__READING PASSAGE__.

Skip to main content

A cache which saves URL metadata and content

Project description

PyPi version Python3.7|Python 3.8 PRs Welcome

A cache which saves URL metadata and content

This is meant to provide more context to any of my tools which use URLs. If I watched some youtube video and I have a URL, I'd like to have the subtitles for it, so I can do a text-search over all the videos I've watched. If I read an article, I want the article text! This requests, parses and abstracts away that data for me locally, so I can just do:

>>> from url_metadata import metadata
>>> m = metadata("https://pypi.org/project/beautifulsoup4/")
>>> len(m.info["images"])
46
>>> m.info["title"]
'beautifulsoup4'
>>> m.text_summary[:57]
"Beautiful Soup is a library that makes it easy to scrape"

If I ever request the same URL again, that info is grabbed from a local directory cache instead.

__DATA LINES__.
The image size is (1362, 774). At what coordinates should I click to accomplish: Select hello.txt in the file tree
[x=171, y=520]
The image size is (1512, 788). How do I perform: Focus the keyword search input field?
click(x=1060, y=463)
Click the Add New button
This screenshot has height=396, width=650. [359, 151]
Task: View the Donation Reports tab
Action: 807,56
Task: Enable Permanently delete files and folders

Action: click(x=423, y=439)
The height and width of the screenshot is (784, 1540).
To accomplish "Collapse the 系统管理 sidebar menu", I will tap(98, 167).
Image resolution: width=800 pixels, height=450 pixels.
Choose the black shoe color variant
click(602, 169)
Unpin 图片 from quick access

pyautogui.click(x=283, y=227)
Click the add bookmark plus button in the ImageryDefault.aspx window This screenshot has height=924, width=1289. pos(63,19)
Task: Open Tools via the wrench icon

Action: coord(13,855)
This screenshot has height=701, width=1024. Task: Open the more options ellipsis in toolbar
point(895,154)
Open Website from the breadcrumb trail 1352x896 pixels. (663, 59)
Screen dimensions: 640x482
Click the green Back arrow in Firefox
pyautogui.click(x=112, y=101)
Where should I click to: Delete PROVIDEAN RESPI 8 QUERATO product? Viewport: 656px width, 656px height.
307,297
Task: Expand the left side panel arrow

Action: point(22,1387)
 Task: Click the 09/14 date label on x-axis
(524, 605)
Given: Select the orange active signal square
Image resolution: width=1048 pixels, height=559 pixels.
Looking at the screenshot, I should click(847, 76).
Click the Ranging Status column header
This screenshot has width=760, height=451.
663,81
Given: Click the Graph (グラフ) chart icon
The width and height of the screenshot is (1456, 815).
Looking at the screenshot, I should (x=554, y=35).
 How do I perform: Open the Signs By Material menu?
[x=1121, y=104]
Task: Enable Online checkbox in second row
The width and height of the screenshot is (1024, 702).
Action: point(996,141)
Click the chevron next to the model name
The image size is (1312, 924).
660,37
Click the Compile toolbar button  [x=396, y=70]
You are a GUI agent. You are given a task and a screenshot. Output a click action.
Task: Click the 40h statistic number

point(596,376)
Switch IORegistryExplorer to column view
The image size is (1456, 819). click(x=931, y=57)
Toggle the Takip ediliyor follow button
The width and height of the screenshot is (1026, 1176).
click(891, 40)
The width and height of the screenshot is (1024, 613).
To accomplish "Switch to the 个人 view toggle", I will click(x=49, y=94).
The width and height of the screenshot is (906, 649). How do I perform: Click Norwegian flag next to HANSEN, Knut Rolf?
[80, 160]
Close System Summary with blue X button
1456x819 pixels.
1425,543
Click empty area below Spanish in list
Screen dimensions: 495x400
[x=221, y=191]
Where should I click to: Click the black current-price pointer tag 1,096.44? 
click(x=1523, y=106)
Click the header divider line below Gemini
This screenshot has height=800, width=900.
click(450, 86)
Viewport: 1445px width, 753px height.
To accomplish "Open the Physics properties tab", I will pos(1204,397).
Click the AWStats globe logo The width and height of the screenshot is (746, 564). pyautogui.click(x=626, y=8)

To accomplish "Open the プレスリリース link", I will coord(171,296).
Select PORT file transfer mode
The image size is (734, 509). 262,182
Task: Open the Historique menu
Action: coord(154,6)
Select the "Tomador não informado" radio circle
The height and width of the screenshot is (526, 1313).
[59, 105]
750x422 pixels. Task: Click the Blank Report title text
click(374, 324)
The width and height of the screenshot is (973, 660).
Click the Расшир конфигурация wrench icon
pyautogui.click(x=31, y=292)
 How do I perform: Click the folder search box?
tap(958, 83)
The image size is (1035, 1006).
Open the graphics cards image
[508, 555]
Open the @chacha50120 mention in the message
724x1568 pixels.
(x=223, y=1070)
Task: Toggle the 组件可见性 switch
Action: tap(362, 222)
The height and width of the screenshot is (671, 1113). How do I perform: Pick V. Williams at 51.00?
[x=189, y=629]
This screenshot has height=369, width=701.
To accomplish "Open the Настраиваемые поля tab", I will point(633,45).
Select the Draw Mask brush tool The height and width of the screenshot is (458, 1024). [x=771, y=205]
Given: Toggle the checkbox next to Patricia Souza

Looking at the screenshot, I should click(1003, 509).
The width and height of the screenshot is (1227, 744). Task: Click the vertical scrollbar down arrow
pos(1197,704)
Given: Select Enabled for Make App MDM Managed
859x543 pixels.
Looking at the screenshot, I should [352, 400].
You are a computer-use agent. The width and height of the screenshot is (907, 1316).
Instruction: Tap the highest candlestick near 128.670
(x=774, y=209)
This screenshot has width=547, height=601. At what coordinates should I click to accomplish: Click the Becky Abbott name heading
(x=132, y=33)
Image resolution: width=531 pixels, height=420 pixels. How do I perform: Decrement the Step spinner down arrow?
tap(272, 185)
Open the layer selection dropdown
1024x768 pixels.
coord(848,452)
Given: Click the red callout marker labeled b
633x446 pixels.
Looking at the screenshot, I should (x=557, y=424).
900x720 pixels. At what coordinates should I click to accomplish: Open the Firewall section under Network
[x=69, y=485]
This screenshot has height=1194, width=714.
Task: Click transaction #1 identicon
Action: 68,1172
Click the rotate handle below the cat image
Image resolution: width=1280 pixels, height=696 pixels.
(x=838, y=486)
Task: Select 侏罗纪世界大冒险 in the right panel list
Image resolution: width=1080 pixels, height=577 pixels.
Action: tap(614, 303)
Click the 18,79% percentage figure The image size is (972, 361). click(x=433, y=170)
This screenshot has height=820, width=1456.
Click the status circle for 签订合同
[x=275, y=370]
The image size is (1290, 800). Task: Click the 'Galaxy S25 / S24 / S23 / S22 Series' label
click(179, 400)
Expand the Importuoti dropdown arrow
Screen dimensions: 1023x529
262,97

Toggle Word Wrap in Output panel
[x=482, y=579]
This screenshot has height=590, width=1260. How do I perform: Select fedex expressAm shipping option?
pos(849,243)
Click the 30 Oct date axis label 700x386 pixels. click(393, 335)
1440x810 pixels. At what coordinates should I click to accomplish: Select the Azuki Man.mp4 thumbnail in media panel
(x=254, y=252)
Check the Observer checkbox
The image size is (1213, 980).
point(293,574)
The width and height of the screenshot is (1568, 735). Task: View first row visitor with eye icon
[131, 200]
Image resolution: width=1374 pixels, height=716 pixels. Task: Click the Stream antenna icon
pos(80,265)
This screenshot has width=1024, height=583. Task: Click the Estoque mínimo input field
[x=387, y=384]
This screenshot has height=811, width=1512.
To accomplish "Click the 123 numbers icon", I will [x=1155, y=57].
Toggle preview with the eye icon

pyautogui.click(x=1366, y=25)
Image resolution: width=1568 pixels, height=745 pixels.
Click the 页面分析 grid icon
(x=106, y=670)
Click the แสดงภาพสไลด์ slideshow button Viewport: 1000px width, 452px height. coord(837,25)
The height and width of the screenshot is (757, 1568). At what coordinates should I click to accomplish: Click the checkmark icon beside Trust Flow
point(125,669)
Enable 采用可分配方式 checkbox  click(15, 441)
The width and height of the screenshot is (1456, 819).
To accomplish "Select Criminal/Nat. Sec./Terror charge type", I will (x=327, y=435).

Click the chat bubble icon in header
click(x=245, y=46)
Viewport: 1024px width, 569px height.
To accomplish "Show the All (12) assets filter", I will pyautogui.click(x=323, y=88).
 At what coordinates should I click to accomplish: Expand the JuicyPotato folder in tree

__PROBLEM SET__.
a – In two sentences, summarize the project description above.
b – According to the project description, where does the info come from when the same URL is requested a second time?
c – Carry the project description above forward from its final sentence.

__ANSWER LIST__.
a – The project description presents a cache that saves URL metadata and content to give more context to tools that use URLs, such as subtitles for watched YouTube videos or the text of read articles. It requests, parses and abstracts that data locally, and a repeat request for the same URL is served from a local directory cache.

b – It is grabbed from a local directory cache.

c –
Installation

Requires python3.7+

To install with pip, run:

pip install url_metadata

This uses:

  • lassie to get generic metadata; the title, description, opengraph information, links to images/videos on the page
  • readability to convert HTML to a summary of the HTML content.
  • bs4 to convert the parsed HTML to text (to allow for nicer text searching)
  • youtube_subtitles_downloader to get manual/autogenerated captions (converted to a .srt file) from Youtube URLs.

Usage:

In Python, this can be configured by using the url_metadata.URLMetadataCache class:

   URLMetadataCache(loglevel: int = logging.WARNING,
                    subtitle_language: str = 'en',
                    sleep_time: int = 5,
                    cache_dir: Union[str, pathlib.Path, NoneType] = None)
       """
       Main interface to the library

       Supply 'cache_dir' to overwrite the default location.
       """

   get(self, url: str) -> url_metadata.model.Metadata
       """
       Gets metadata/summary for a URL.
       Save the parsed information in a local data directory
       If the URL already has cached data locally, returns that instead.
       """

   in_cache(self, url: str) -> bool
       """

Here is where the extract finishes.